In the spreading phase, public health organizations increased their posts with 423 tweets over seven weeks. “Health instructions and suggestions” dominated with 220 tweets, while “impacts and consequences” had the fewest (n = 13). The 83 tweets on “medical research and treatment information” received the highest engagement (120 replies, 860 retweets, 1,525 likes/tweet), whereas the 30 tweets on “case updates” saw the lowest (47 replies, 199 retweets, and 326 likes/tweet). News media organizations also saw a sharp rise, posting 6093 tweets. The most common topic was “policies, methods, and action” (n = 1807), while “health instructions and suggestions” remained the least covered (n = 244). “Case updates” attracted the most average retweets (189 retweets/tweet), while “opinions and responses” attracted the most average replies and likes (112 replies and 536 likes/tweet). In contrast, “impacts and consequences” (n = 746) saw the lowest engagement (23 replies, 91 retweets, and 240 likes/tweet).

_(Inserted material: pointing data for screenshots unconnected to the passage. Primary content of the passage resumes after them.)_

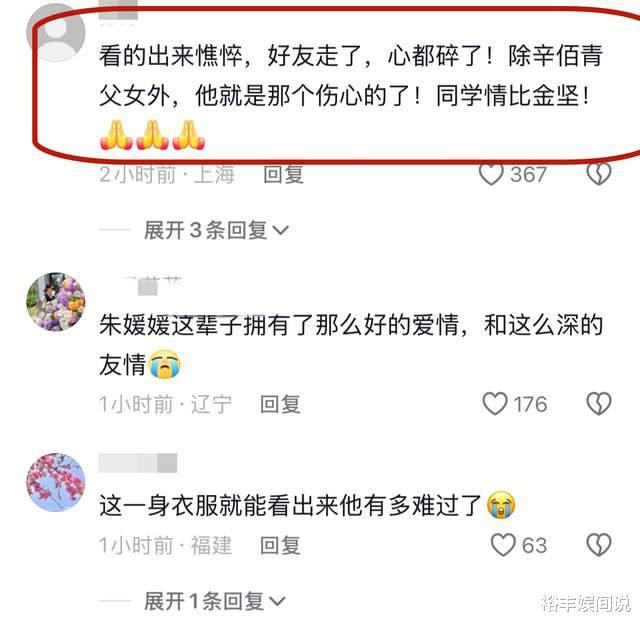Viewport: 640px width, 625px height.
Task: Like the comment with 63 likes
Action: (503, 545)
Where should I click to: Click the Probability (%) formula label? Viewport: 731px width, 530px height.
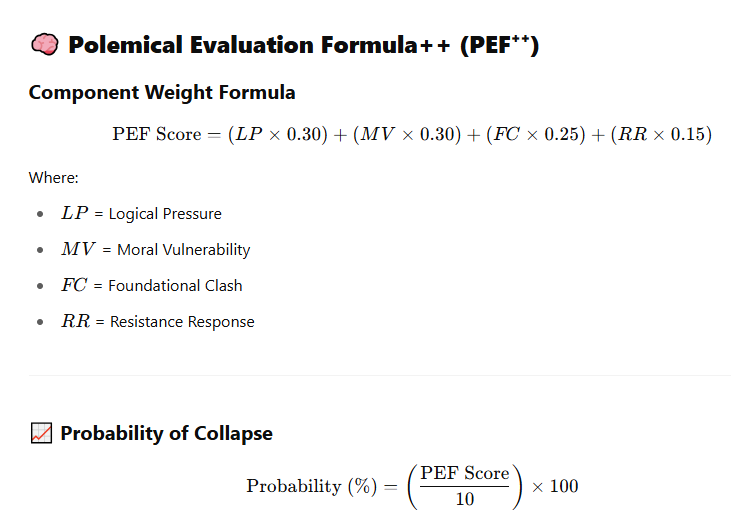pyautogui.click(x=311, y=486)
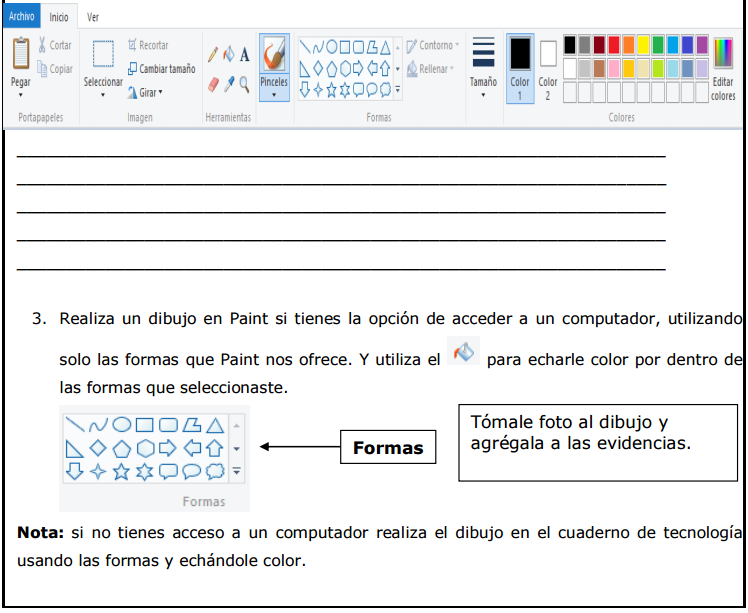Image resolution: width=748 pixels, height=613 pixels.
Task: Open Editar colores dialog
Action: pos(723,68)
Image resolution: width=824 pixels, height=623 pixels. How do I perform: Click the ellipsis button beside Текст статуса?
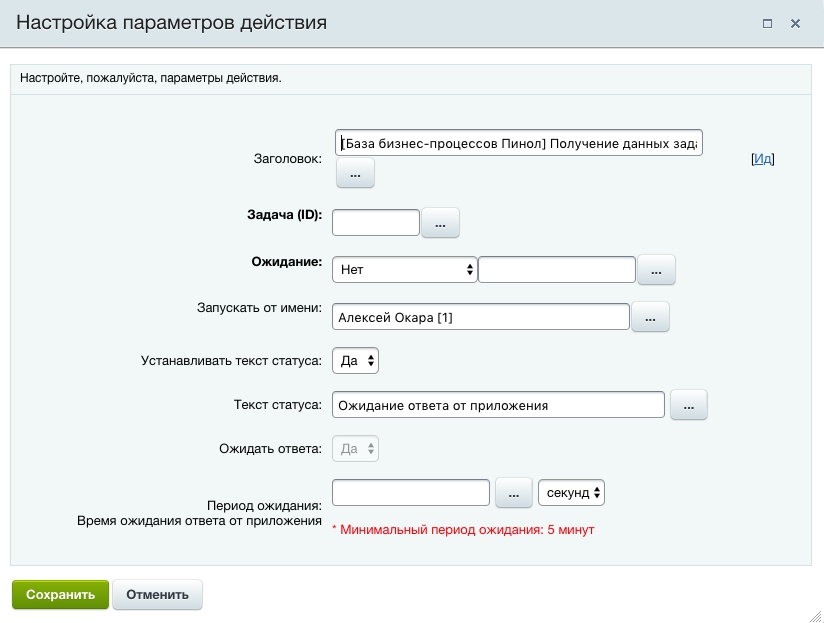point(688,405)
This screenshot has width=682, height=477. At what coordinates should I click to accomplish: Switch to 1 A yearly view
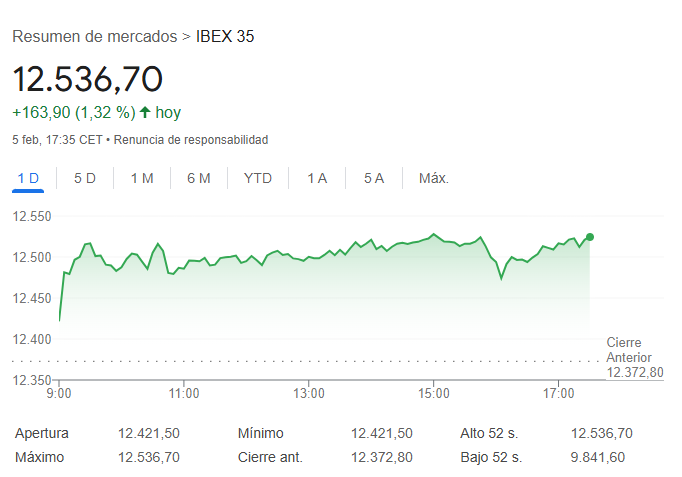point(317,178)
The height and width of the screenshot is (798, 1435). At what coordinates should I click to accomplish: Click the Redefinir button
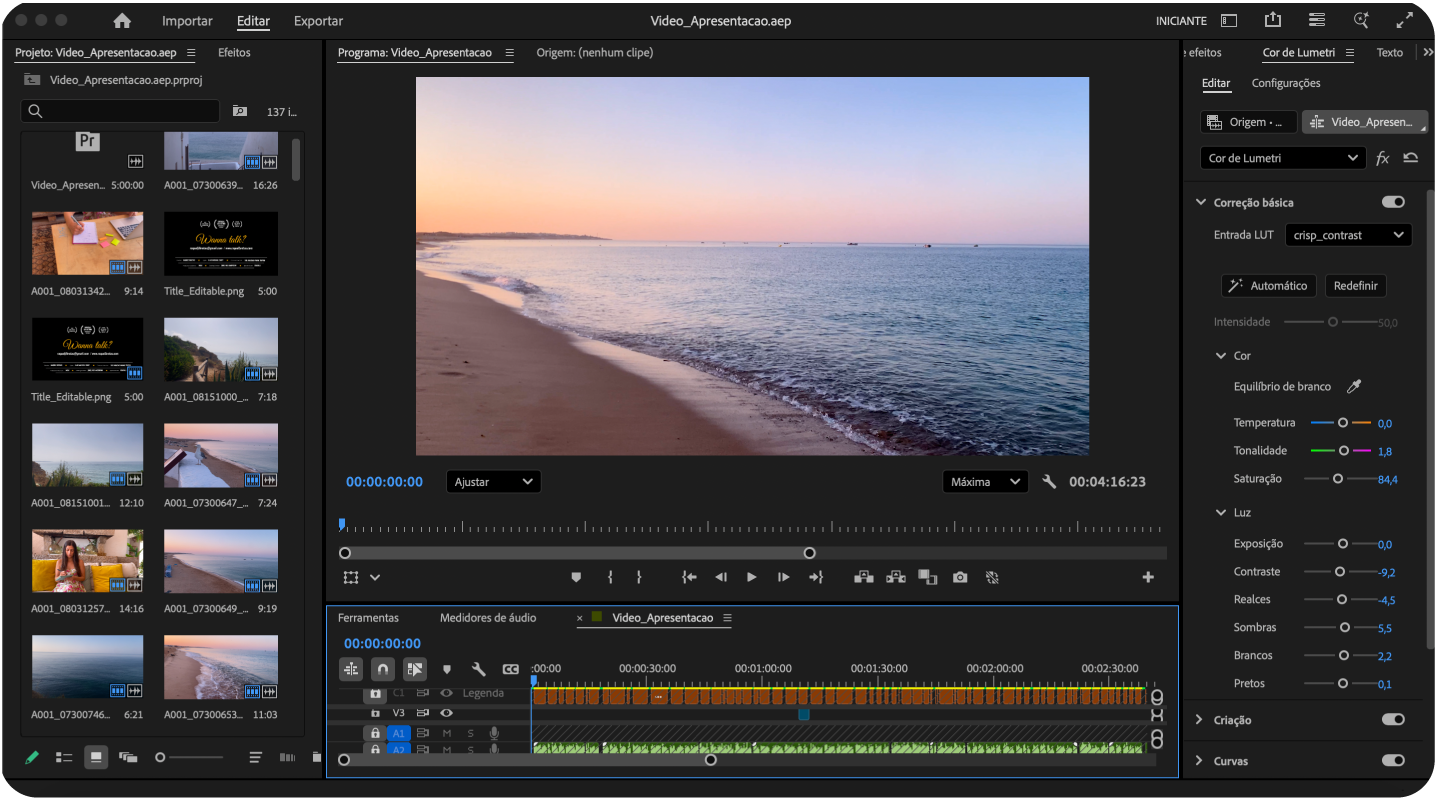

In the cohabitation phase, public health organizations posted 631 tweets over seven weeks, with 349 on “health instructions and suggestions”. However, the 74 tweets on “case updates” attracted the highest engagement (64 replies, 385 retweets, and 1244 likes/tweet). In contrast, the 12 tweets on “impacts and consequences” (Australian DHAC: n = 8, UK NHS: n = 3, US CDC: n = 1) had the lowest engagement (22 replies, 81 retweets, and 160 likes/tweet). News media organizations posted 6435 tweets, still dominated by “policies, methods and action” (n = 1655), while “health instructions and suggestions” remained the least covered (n = 237). The 687 tweets on “medical research and treatment information” attracted the most average retweets (207 retweets/tweet), while the 1604 tweets on “opinions and responses” attracted the most average replies and likes (150 replies and 640 likes/tweet). “Impacts and consequences” (n = 626) continued to receive the lowest engagement (31 replies, 65 retweets, and 224 likes/tweet).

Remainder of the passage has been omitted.